Road construction projects on I-80 are on schedule and by the time winter arrives, UDOT says all of it will be finished. Carolyn Murray has this:
UDOT spokesperson, John Gleason says the wildlife bridge spanning I-80 at the top of Parley’s Canyon is going to be good for people and animals. Large game is frequently hit on the highway between Lambs Canyon and Kimball Junction. UDOT says car/animal collisions in the past few years have killed 122 mule deer, 13 moose, four elk, three mountain lions and a black bear.
“Not only are we going to save the lives of animals but, importantly I think it goes without saying that it cuts down on the amount of crashes that we will see in Parley’s Canyon as well.”
The grass roots group, Save People, Save Wildlife have pushed UDOT to build the bridge and wildlife fencing along both sides of I-80 in the area from Jeremy Ranch to the Parley’s Summit. Lorelei Coombs is on the Board and she has been with the group since they first organized three years ago.

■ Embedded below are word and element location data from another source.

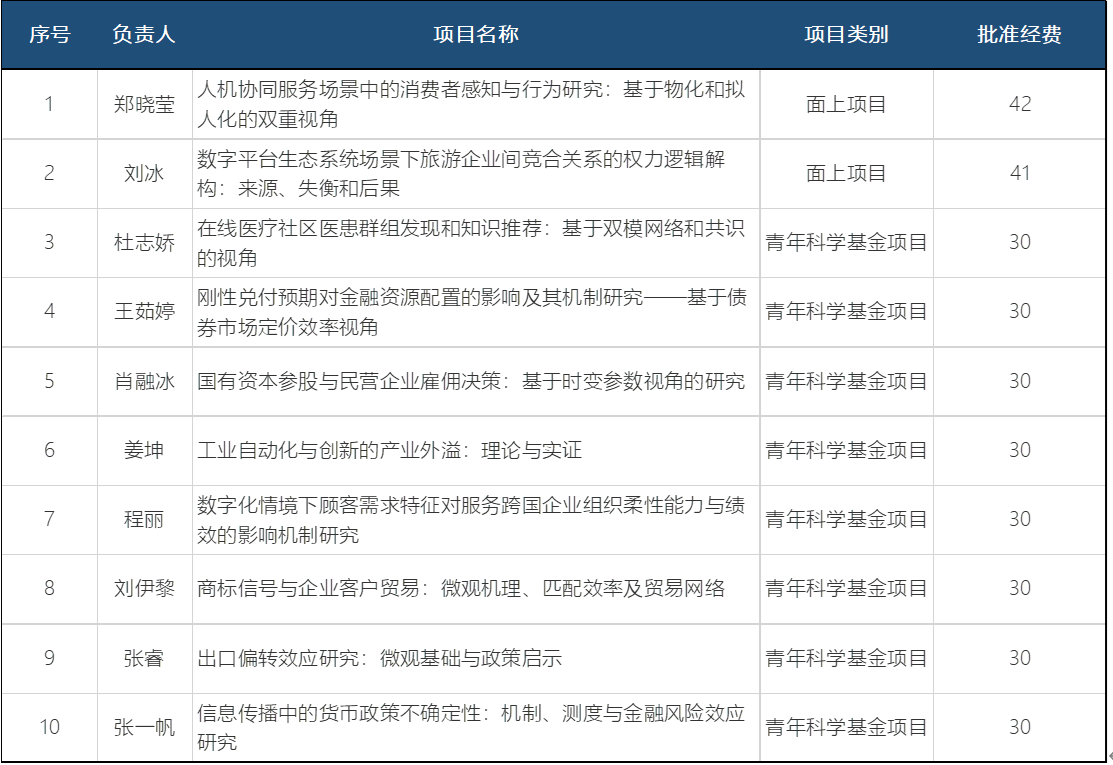Click 青年科学基金项目 in 姜坤's row
The height and width of the screenshot is (765, 1113).
point(846,450)
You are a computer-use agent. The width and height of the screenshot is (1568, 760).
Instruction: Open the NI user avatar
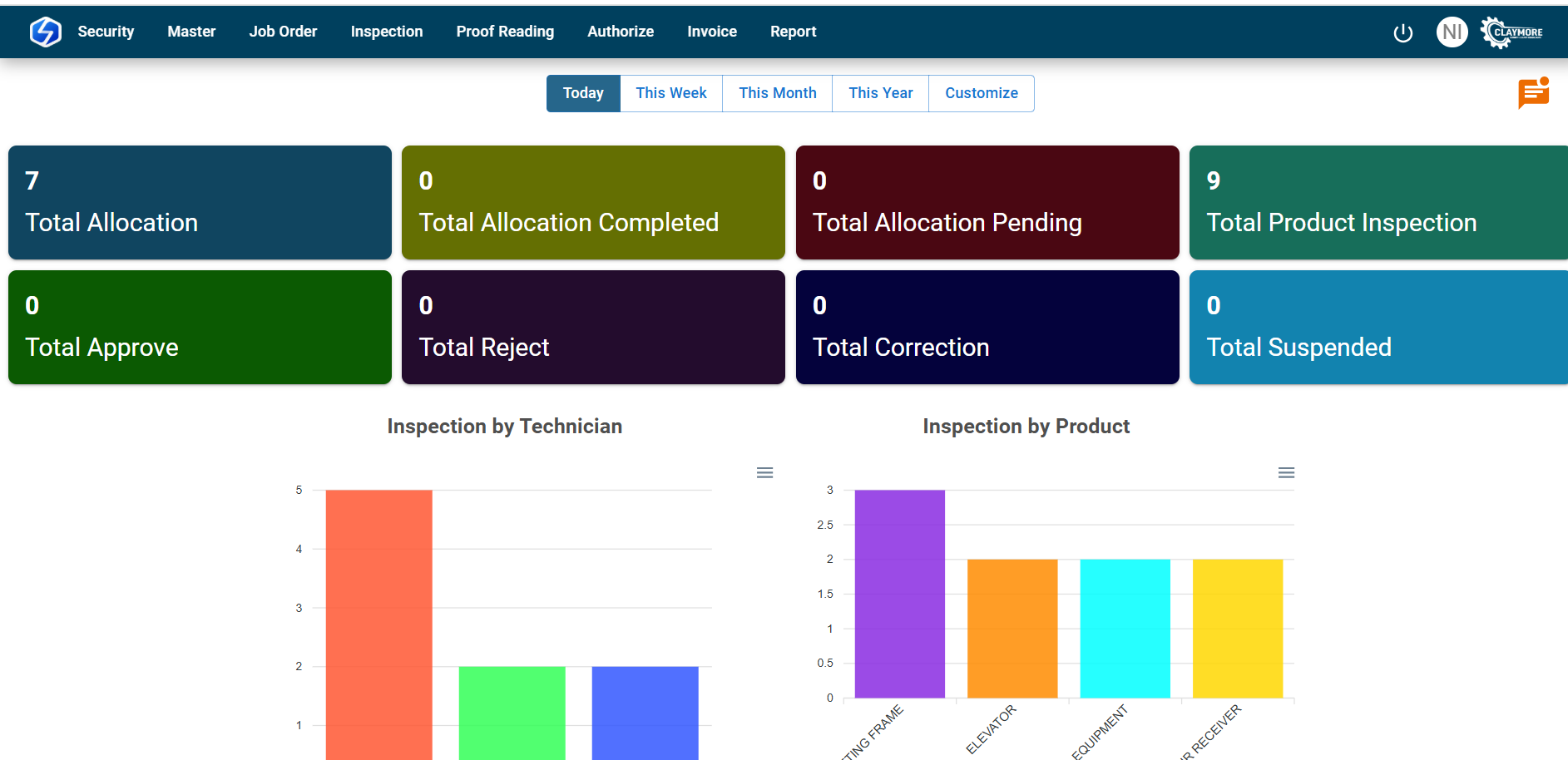point(1452,32)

“There have been studies that say the width that we are building is not sufficient for large animals to cross over. It would probably be fine for small animal, not large such as moose and elk. But, they say they are going to have wildlife cameras and it will be spotting the animals throughout the winter to see how effective the width of the bridge is. Hopefully, all animals will use it. We will just have to wait and see.”
She says UDOT has agreed to install cattle guards on the ramps at Parleys Summit and they’ve closed the gaps in the fencing along both sides of the highway.
“We think UDOT’s been doing a great job. We’d like to thank them for their hard work and keeping heir promises about having the wildlife bridge in before winter hits and as much fencing as they’ve been doing on both north and south trying to be sure that animals will be safe and passengers will be safe traveling along I-80 so we applaud their efforts for that.”
Gleason says the west bound climbing lane will be done by this fall. The berm and noise wall are on target to finish up in the next few months.
“Prevent against some of the additional noise we are going to see with the additional lane there. Per the request of all the residents that live out there, directly in the path of the additional noise….we balloted 29 different people and 27 of them came back ans said they absolutely wanted to build a noise wall and so, by federal law, we have to abide by that.”
Gleason says the fencing will help direct wildlife onto the bridge but drivers in this area still need to be vigilant because there will always be animals that find their way onto the highway.